■ **Stated exercise**:
Pull out each line in the listing below that includes the string "dimensions". Count only matches with the same capitalization.

■ **The records**:
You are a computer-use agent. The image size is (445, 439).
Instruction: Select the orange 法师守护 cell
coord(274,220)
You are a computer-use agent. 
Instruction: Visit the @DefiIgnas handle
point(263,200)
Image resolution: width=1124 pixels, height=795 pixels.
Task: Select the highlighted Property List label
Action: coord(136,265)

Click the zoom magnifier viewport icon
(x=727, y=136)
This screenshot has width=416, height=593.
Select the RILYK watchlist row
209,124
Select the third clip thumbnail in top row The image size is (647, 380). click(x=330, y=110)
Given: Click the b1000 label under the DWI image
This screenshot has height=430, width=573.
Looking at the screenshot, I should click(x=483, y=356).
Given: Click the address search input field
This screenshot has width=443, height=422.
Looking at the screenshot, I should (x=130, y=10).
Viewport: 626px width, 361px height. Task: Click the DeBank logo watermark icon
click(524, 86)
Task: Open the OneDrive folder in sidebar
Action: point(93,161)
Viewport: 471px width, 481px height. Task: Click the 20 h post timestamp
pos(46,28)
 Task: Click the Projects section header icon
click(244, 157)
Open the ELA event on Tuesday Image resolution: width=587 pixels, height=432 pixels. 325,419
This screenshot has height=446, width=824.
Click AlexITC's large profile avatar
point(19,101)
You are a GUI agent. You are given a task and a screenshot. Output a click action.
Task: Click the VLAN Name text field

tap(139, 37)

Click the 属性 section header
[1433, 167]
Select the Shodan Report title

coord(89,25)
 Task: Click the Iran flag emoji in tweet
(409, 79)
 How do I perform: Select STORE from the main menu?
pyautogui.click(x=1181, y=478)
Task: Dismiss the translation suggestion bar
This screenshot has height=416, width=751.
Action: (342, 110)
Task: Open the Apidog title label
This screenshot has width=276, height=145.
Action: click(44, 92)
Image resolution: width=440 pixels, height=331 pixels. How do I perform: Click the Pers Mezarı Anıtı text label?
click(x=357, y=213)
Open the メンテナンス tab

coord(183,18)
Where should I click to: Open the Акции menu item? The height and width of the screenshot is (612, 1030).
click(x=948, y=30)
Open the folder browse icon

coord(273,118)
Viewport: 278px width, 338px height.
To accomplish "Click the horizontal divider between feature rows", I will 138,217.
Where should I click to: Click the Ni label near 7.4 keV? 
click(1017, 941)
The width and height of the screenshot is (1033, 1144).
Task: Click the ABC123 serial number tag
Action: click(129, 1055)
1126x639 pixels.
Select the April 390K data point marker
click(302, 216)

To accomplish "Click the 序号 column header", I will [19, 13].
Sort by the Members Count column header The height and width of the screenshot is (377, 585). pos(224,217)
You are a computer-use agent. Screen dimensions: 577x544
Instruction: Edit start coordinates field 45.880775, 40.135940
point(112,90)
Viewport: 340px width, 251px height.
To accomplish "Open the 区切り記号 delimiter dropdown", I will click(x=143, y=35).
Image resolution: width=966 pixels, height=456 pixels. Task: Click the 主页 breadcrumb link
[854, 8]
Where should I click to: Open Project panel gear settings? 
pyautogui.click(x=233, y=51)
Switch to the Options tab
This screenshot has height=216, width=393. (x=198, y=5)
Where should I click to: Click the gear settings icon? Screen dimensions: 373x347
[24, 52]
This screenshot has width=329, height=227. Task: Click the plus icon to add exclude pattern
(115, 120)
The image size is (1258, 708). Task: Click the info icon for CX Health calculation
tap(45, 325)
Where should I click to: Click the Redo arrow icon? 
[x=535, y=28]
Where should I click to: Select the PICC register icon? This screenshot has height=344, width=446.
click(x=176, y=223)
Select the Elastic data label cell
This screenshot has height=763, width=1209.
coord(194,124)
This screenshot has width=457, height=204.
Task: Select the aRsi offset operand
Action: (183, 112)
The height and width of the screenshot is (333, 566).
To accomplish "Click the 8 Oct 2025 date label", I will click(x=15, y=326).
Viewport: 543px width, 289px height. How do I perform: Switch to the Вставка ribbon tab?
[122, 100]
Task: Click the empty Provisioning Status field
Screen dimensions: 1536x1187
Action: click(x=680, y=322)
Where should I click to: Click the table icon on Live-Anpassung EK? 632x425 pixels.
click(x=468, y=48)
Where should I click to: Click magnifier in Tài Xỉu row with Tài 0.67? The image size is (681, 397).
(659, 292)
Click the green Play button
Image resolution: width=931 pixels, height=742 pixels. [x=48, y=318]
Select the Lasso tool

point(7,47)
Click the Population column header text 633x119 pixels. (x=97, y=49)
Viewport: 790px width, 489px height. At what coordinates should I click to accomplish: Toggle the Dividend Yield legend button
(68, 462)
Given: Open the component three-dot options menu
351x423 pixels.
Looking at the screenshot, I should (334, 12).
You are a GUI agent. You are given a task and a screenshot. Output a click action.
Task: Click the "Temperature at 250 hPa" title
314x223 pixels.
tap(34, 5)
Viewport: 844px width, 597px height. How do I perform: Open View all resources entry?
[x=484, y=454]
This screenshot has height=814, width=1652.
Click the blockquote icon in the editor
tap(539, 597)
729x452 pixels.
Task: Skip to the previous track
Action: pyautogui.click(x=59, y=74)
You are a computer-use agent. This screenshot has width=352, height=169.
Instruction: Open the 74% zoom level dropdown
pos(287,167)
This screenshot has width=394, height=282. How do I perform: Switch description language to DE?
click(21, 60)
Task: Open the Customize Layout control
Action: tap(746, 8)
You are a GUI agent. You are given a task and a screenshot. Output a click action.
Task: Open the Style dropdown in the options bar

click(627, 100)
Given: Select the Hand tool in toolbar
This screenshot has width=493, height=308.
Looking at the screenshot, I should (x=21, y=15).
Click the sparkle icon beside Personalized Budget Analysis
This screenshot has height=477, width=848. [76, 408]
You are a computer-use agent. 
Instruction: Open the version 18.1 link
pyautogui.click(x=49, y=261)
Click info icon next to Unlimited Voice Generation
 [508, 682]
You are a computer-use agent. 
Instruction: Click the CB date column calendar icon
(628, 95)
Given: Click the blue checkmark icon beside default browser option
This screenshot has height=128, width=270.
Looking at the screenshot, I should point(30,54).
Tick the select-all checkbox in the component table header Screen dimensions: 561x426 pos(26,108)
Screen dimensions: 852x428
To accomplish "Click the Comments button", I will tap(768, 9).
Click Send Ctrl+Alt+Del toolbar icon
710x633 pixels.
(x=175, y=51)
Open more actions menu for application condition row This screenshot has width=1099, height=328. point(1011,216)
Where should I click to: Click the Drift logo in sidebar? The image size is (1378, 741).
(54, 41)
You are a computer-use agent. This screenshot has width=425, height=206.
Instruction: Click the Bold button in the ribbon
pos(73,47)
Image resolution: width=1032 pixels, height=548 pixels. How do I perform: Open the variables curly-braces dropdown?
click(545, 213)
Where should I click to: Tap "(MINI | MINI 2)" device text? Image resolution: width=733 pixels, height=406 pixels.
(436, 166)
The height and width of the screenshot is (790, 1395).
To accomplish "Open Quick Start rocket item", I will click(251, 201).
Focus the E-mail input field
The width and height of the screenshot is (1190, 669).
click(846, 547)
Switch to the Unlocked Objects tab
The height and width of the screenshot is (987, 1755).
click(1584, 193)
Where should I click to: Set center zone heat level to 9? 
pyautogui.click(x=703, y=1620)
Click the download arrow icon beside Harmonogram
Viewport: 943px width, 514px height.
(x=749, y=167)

■ **Reply to the exercise**:
You are a computer-use agent. Screen dimensions: 577x544
Where should I click to: Click the gear settings icon? Screen dimensions: 373x347
Screen dimensions: 1536x1187
Tick the select-all checkbox in the component table header Screen dimensions: 561x426 pos(26,108)
Screen dimensions: 852x428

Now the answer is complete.